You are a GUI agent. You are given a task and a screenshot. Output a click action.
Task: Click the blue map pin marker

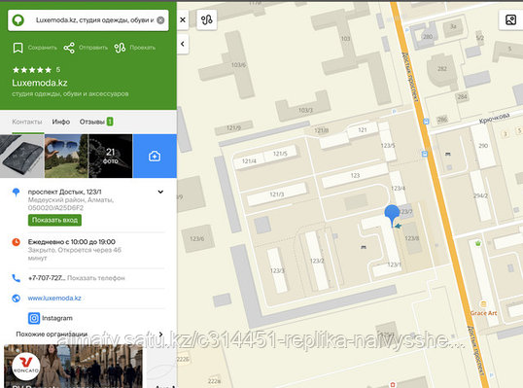point(392,215)
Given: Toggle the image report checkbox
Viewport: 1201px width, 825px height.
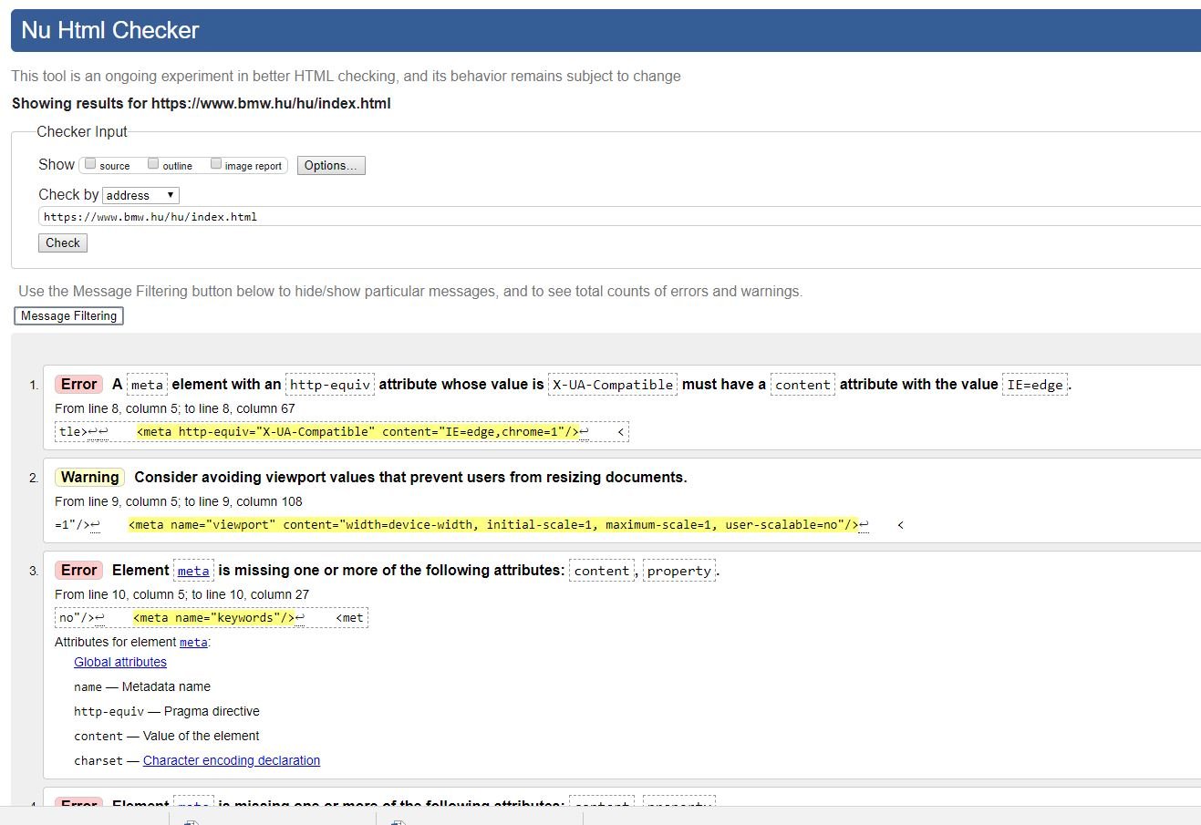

» **TASK STATEMENT**
Your output should be exactly the lines of the records above from the one with "Task: Click the blue map pin marker" through the last, both ends included, with pictures excluded.

» **EXERCISE ANSWER**
Task: Click the blue map pin marker

point(392,215)
Given: Toggle the image report checkbox
Viewport: 1201px width, 825px height.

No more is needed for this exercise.